Description of the task:
Repeat all of the records word for word, but skip any picture.

Records:

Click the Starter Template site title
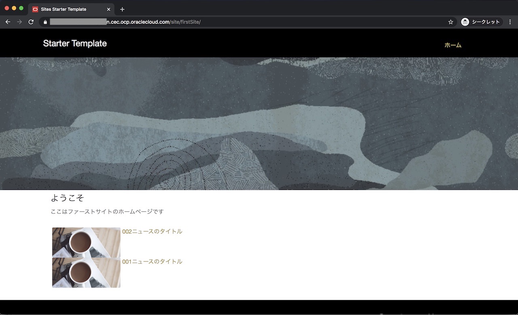518x315 pixels. click(75, 44)
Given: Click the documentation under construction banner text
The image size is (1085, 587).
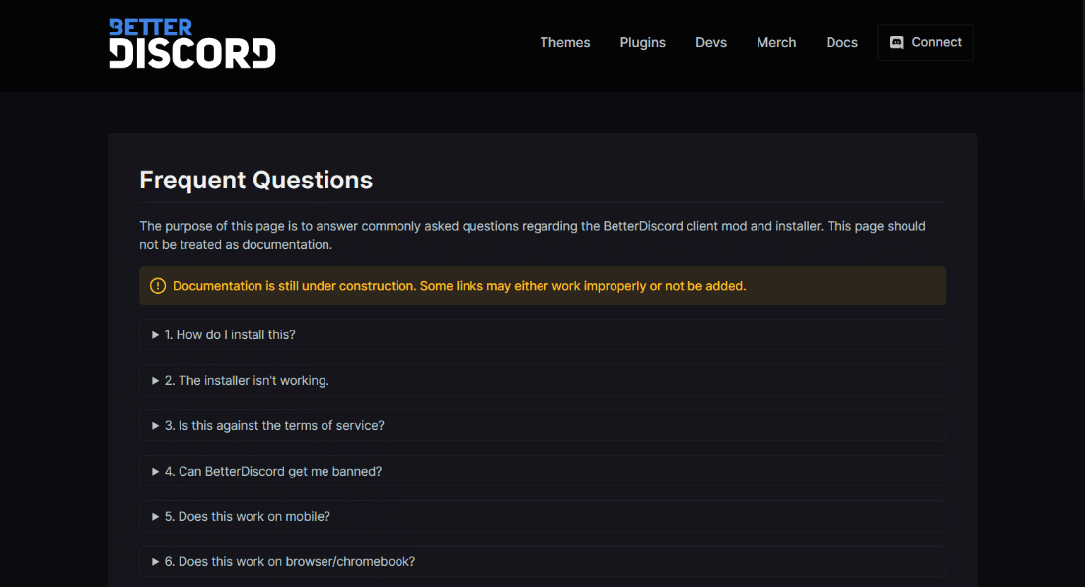Looking at the screenshot, I should coord(459,286).
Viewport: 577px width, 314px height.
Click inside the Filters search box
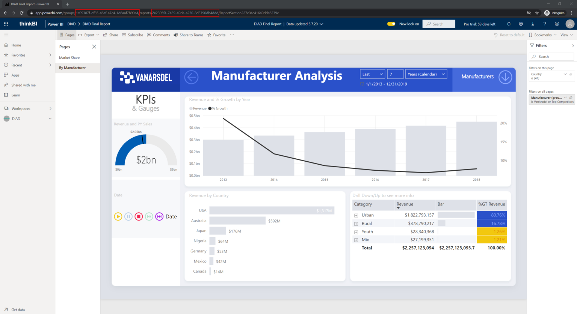coord(551,56)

Written solution:
Click the Starter Template site title
518x315 pixels. click(75, 44)
Given: Click the documentation under construction banner text
The image size is (1085, 587).
Looking at the screenshot, I should coord(459,286).
Viewport: 577px width, 314px height.
Click inside the Filters search box
coord(551,56)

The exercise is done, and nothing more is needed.